Walk Like You Have Somewhere to Go: From Mental Welfare to Mental Health by Lucille O'Neal is meant to be an uplifting story about how a woman came from the humblest beginnings to become mother of one of the greatest sports stars that ever set foot on earth – Shaquille O’Neal. It is never pleasant to have to write a negative review but unfortunately, I found this book to be almost devoid of redeeming characteristics. The problem with the book is twofold and had to do with that “humble” upbringing and Lucille’s interpretation of the events in her life.
Lucille O’Neal came from a relatively privileged middle-class background. Her parents split up when she was young and her grandparents were extremely cold, but that does not amount to an impoverished or deprived childhood. Having encountered impoverished children and families in urban and rural settings, in both so-called first and third world countries, I found Lucille’s self-indulgent and exaggerated focus on her unhappy childhood to be beyond grating.

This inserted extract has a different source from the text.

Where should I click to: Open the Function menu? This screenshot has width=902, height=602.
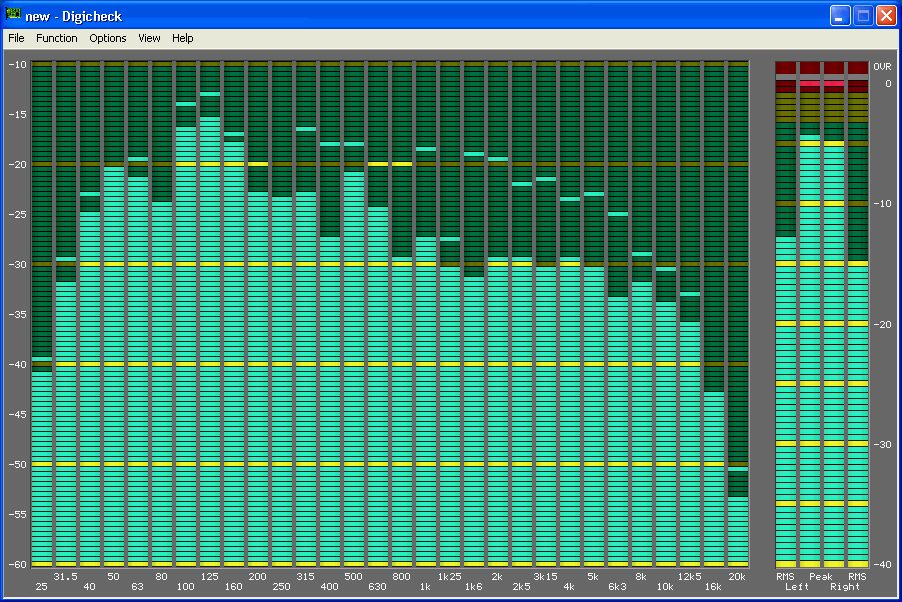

Many children across many cultures experienced a coldness and lack of moral support while growing up in the '50s and '60s and many of them grew up to provide healthy and loving environments for their children nevertheless.
Part of the purpose of an autobiography is for the author to revisit the events in her life and the decisions she made and to pass a mature analysis and judgement on her past. It is not enough to simply report the events in her life; she needs to explain the significance of those events and her decisions and how these helped her to grow and become a better person. The problem is that Lucille has not done this. She may be a fantastic and inspiring public speaker (and she is) but I did not feel that she transferred those qualities into this book.
Lucille describes as linear events falling pregnant as a teenager; holding endless dinner parties at her home; slipping into alcoholism as an adult and eventually leaving her husband. She portrays them alternatively as the products of cold and dissatisfying close relationships or situations engineered for her by God but she never once takes ownership of her actions nor does she accept responsibility for her decisions. It is a real pity actually because I think there is a story to tell here but I don’t think Lucille has sufficiently moved past the events in her life to be able to pass wisdom through the written medium in the way that her charisma and personality do when she speaks.
I give Walk Like You Have Somewhere to Go: From Mental Welfare to Mental Health one out of five stars and unfortunately would not recommend this book.